December 22, 2024
Editorial

WHAT WOULD BUFFETT DO?

As panic selling spread and stock markets plunged with no bottom yet in sight, Warren Buffett, the world’s richest person, followed the example of J. Pierpont Morgan in the Panic of 1907 and did some buying.

The two panics are strikingly different, but loss of confidence characterized both. The two financiers took similar steps toward restoring trust in the financial system. J.P. Morgan succeeded brilliantly. Mr. Buffett has put in some of his own $62 billion, supports the new bailout plan, and has made suggestions that he believes will make it succeed.

The 1907 panic began with the collapse of trust companies that handled wills and estates. There was no central bank to ride to the rescue. Mr. Morgan, in effect became America’s central bank. He and fellow financiers put up some of their own money and got $25 million (half a billion in today’s dollars) from the United States Treasury, and led the way in reinvestment and rebuilding the lost confidence. Within a few weeks, the system was on its way back to normal.

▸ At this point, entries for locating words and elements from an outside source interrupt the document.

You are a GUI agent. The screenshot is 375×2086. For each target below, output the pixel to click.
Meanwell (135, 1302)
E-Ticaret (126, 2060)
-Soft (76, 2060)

Mr. Buffett is a widely respected as a shrewd investor and economic analyst, but the $44 billion that The New York Times says his Berkshire Hathaway insurance company has in cash is nowhere near enough to deal with the current financial crisis. He has invested $5 billion in Goldman Sachs and $3 billion in General Electric, and his GE investment led other investors to put up another $12 billion the next day. But his hopes rest on the U.S. government’s $700 billion rescue plan, which he supports with some reservations.

Mr. Buffett told his Berkshire Hathaway stockholders in 2003 that the then-profitable complex securities at the heart of the current crisis were “financial weapons of mass destruction.” Now that his dire prediction has come to pass, he is a calming influence in the midst of the panic. He sat down recently with Charlie Rose, the popular Public Broadcasting Service interviewer for a lengthy discussion of the situation.

He likened the American economy to “a great athlete that’s had a cardiac arrest.” It’s a time for resuscitation, not casting blame, he said.

He supported the plan to buy up mortgages and mortgage-related securities but insisted repeatedly that the government should pay only the low current market prices – not the somewhat higher prices advocated by the troubled holders and some government officials.

He said he would bet that the Treasury would get most of its money back if it bought at market price: “When Berkshire Hathaway laid out $3 billion for GE today, we didn’t spend it. We invested it.”

How long will it take for a turnaround? Mr. Buffett said not one month or two months, but maybe six months in a best-case scenario. In a worst case, maybe five years.

Amid all the gloom, it’s a relief to get some wise counsel from the Oracle of Omaha.